4. Investments at HSBC Securities
[51] Throughout the statement of claim it is alleged that the Delta investments were unsuitable and they ought to have been invested in more conservative investments.
[52] In my view, these are allegations that must be proven by the plaintiffs at trial. In other words, the plaintiffs have the onus to prove on a balance of probabilities that the investments recommended by the defendants were unsuitable for them in all of the circumstances. As stated earlier in these reasons, the plaintiffs pled specifically that, for example, there was an agreement between the Bank and the parties that the Delta investments were to be “managed conservatively”. (paras. 18 and 25) “Managed conservatively” is a rather ambiguous phrase. Further, “suitable investments” is equally an ambiguous phrase. (paras. 27 and 28) The statement of claim contains the opposite wording, such as “non-conservative” and “unsuitable” (para. 28 and 33), also ambiguous words. How is the defendant to know what the plaintiffs mean when they make allegations that investments were to be conservative, or that investments were not conservative. They are entitled to know, with clarity, so they know the case they are to meet and to properly prepare for trial, what investments were non conservative or unsuitable.

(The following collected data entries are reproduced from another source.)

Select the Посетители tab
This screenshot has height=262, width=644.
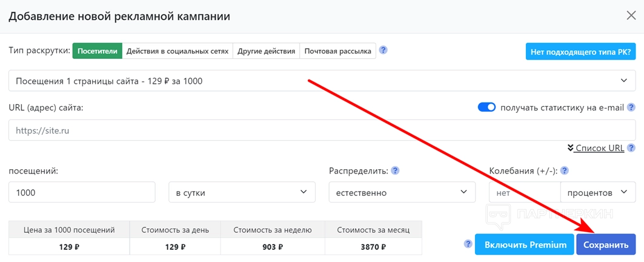tap(98, 51)
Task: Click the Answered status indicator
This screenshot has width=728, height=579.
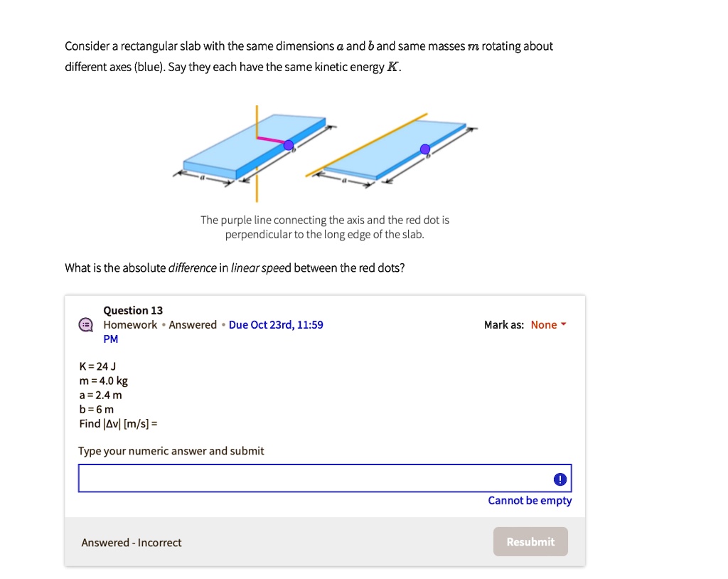Action: pyautogui.click(x=193, y=324)
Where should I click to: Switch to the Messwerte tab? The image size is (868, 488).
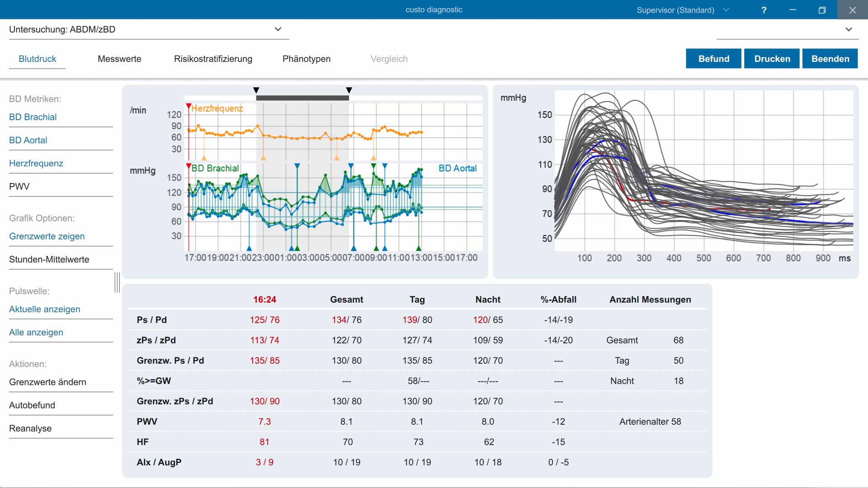pyautogui.click(x=119, y=59)
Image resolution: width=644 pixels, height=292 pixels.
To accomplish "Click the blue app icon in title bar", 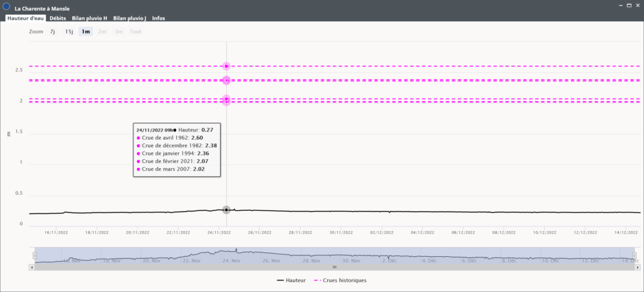I will point(6,7).
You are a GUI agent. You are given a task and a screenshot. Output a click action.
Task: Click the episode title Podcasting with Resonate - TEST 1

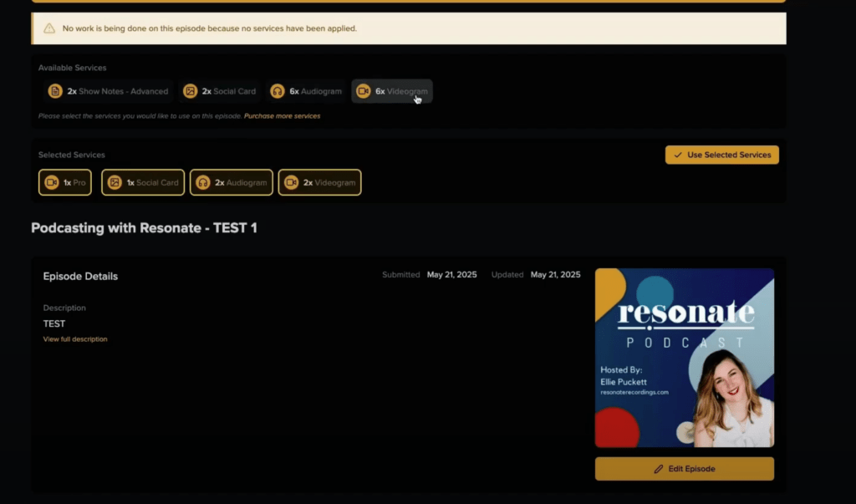[x=144, y=227]
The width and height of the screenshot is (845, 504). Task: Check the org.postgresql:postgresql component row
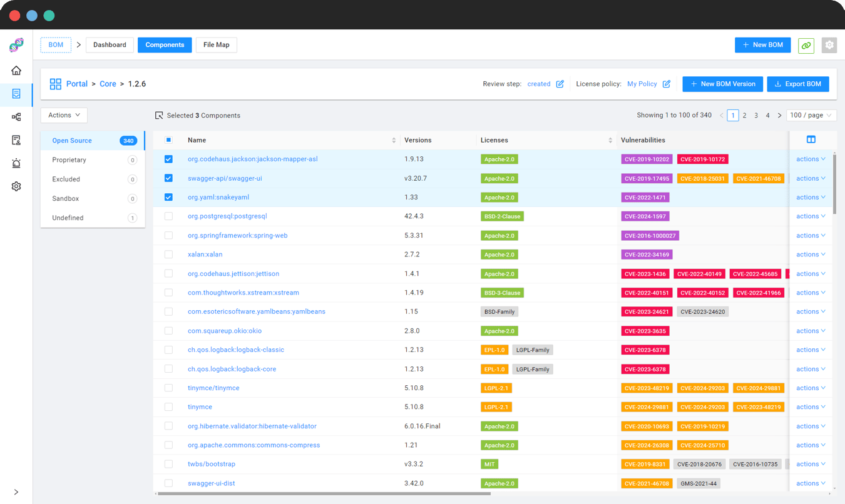coord(168,216)
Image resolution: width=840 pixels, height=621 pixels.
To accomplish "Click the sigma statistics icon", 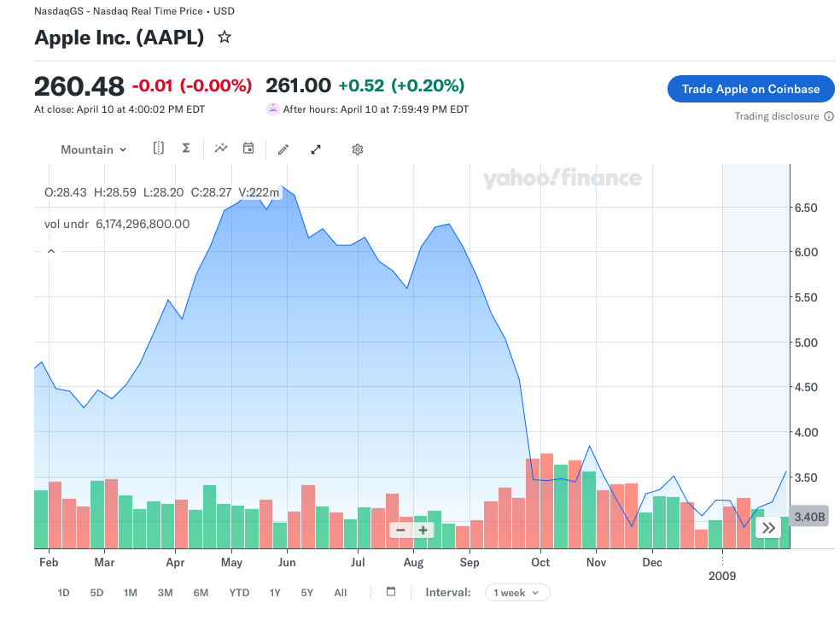I will 185,149.
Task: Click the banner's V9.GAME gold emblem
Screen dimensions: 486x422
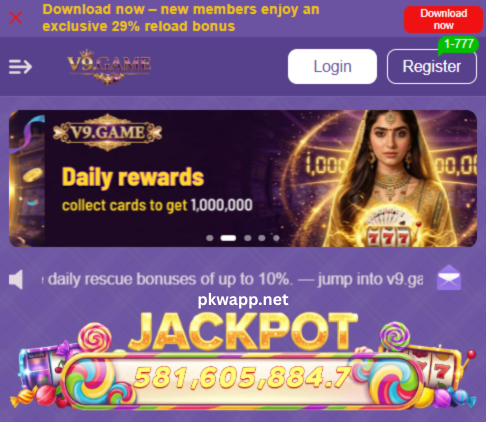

[53] Having reviewed all the questions in this category, it is my view that they are all based on specific allegations or statements of fact in the statement of claim and the Reply and Defence to Counterclaim. The defendants are entitled to know the factual basis for each allegation, except for the question regarding allegations of a duty of care at paragraph 27. This is a legal question which is an issue to be determined at trial and need not be answered. The balance of the questions in this category were improperly refused by the plaintiffs and shall be answered.
Both Motions
[54] The parties who were ordered to answer questions refused at their respective examination for discovery shall do so within 60 days of the date these Reasons are released.
Costs
[55] Regarding the plaintiffs’ motion, there was a divided result; therefore, both parties should bear the costs.
[56] Regarding the defendants’ motion, the defendants were primarily successful, except on one minor point. Therefore, the defendants ought to be entitled to costs of their motion on a partial indemnity basis fixed at $3,500, payable within 30 days.